Most of this shouldnt come as a surprise. In a thermally constrained environment (17W for the entire package), its going to be difficult to get higher performance from a chip. If you start from square one trying to build a chip for a low power environment (e.g. for a tablet or smartphone) and scale up, you can usually get better efficiency than if you start out with a higher power part and scale downthe typical range of scaling is around an order of magnitudebut if you need more performance you might fall short. The reverse also holds: starting at the top and scaling down on power and performance, you might eventually come up short if you need to use less power.
As far as Ivy Bridge goes, HD 4000 can offer relatively competitive performance, but it looks like it needs 10-15W just for the iGPU to get there. On a 45W TDP part, thats no problem, but with ULV it looks like Ivy Bridge ends up in an area where it cant quite deliver maximum CPU and iGPU performance at the same time. This generally means iGPU clocks will be closer to 1000MHz than 1150MHz, but it also means that the CPU portion of the chip will be closer to the rated clock speed rather than the maximum Turbo Boost speed. One final item to keep in mind is just how much performance were getting out of a chip that uses a maximum of 17W. ULV IVB isnt going to offer gaming performance comparable to an entry level graphics solution, but then even the low-end discrete mobile GPUs often use 25W or more. Cut the wattage in half, and as youd expect the performance suffers.

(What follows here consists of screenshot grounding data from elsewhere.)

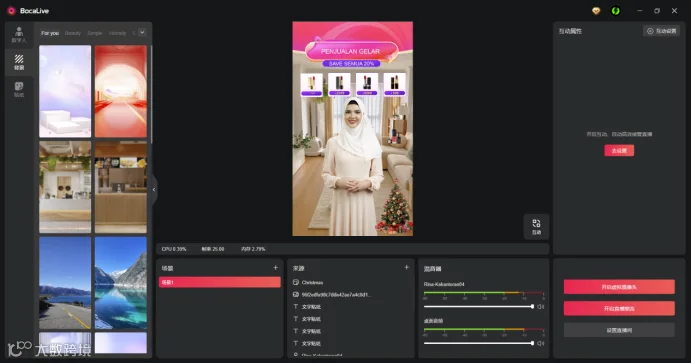This screenshot has width=691, height=364.
Task: Choose the red tunnel background thumbnail
Action: (x=121, y=92)
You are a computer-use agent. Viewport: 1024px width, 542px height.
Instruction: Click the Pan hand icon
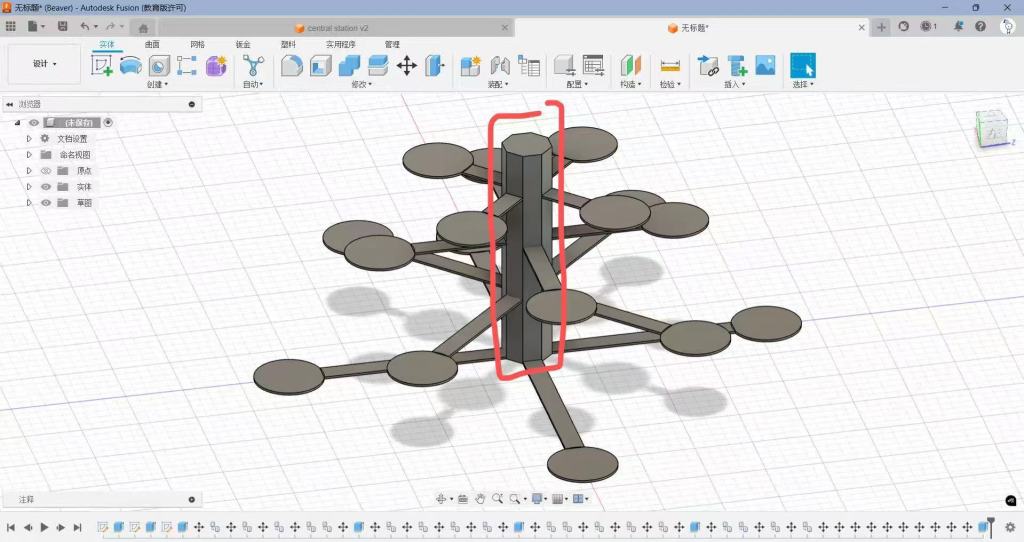point(480,499)
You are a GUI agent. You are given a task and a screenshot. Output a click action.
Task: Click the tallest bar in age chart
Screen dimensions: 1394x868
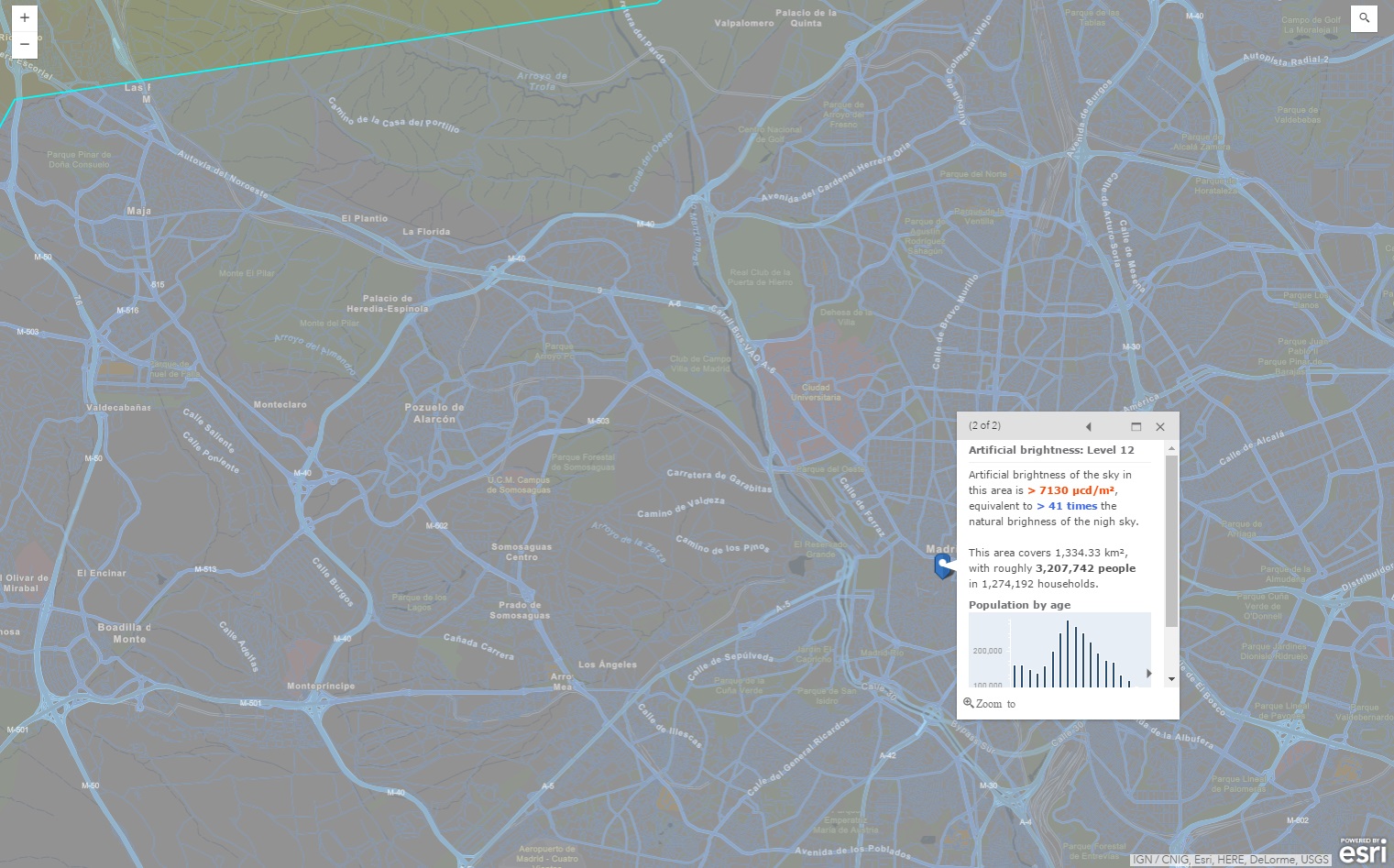[1067, 653]
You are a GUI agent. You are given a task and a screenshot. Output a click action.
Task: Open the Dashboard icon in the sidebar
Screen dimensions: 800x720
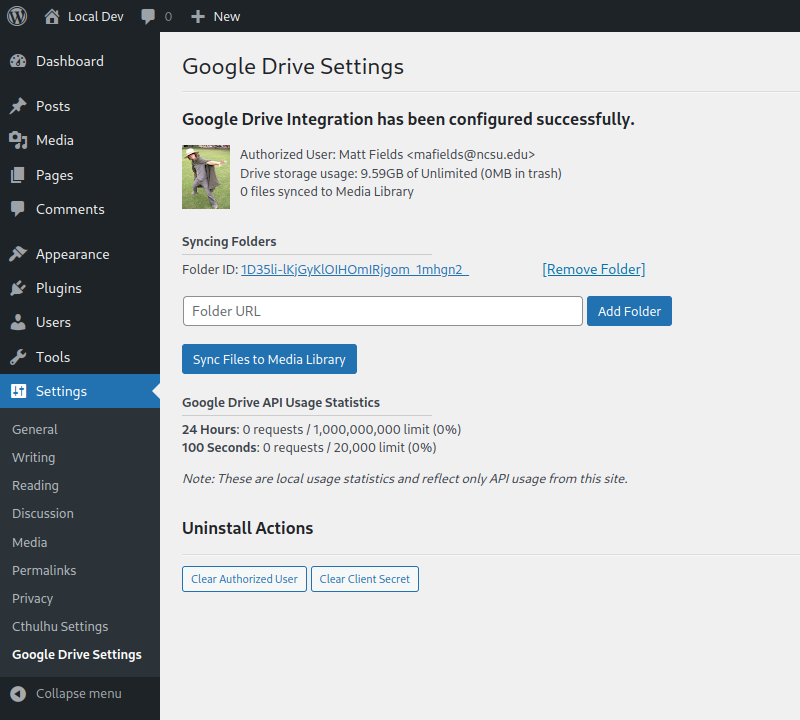tap(19, 61)
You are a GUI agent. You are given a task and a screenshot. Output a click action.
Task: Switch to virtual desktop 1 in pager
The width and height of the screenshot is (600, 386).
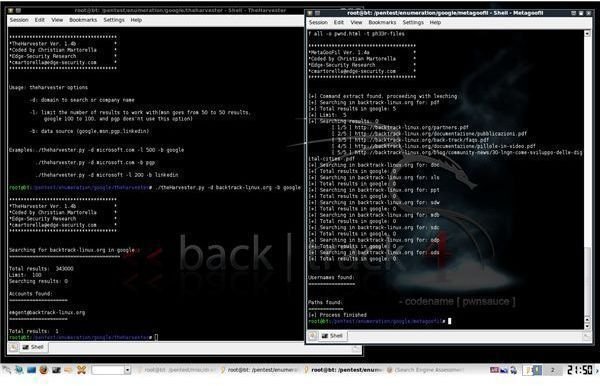click(x=532, y=370)

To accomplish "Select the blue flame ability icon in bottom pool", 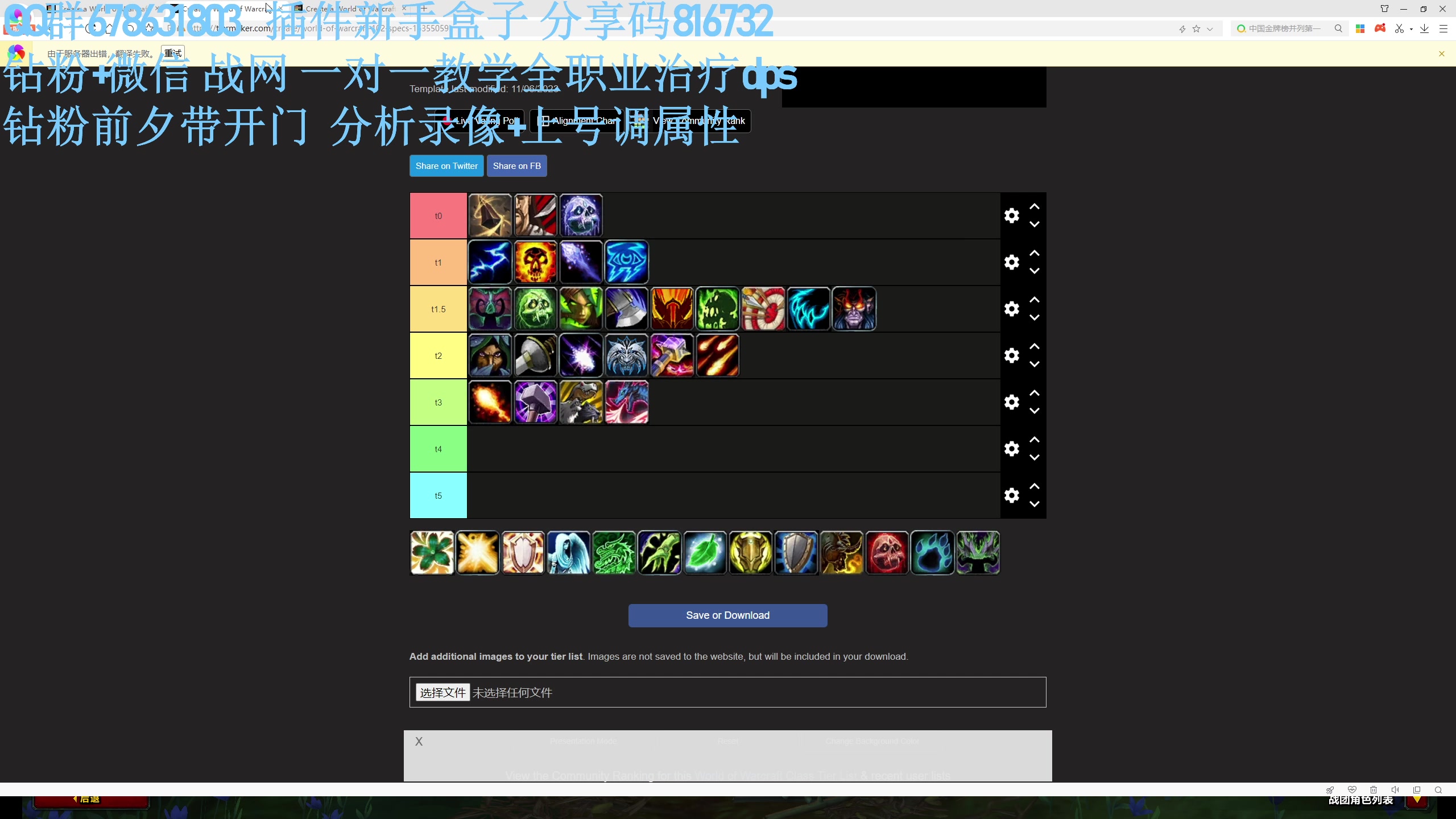I will click(933, 553).
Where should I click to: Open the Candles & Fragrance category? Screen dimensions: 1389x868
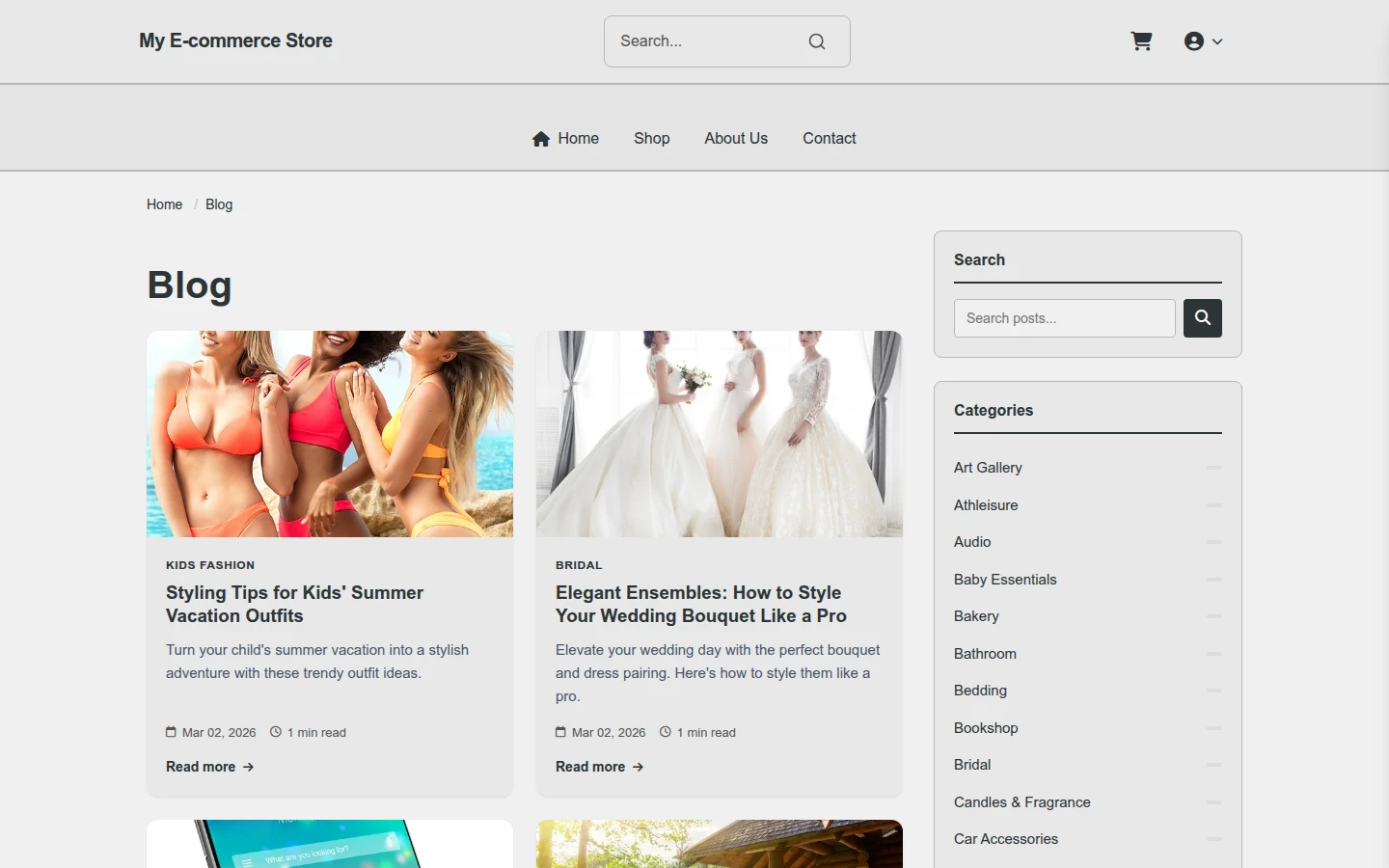point(1022,802)
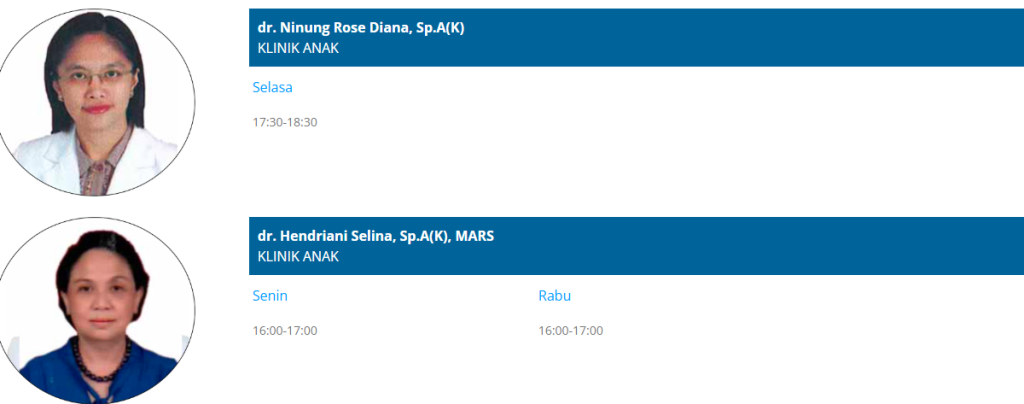Screen dimensions: 1024x404
Task: Click the 16:00-17:00 slot under Senin
Action: pyautogui.click(x=285, y=331)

So how much faster can we get with ULV chips, particularly with regards to gaming? Intel has a new GPU architecture with Ivy Bridge that represents a significant update from the HD 3000 iGPU, but theyre still trailing AMD and NVIDIA in the graphics market. Their next architecture, Haswell, looks to put even more emphasis on the iGPU, so at least on higher TDP chips we could very well see as much as triple the performance of HD 4000 (if rumors are to be believed). How will that fit into ULV? Even if ULV Haswell graphics are only half as fast as full voltage chips, they should still be a decent step up from the current full voltage HD 4000 performance, which seems pretty good. Too bad well have to wait another year or so to see it!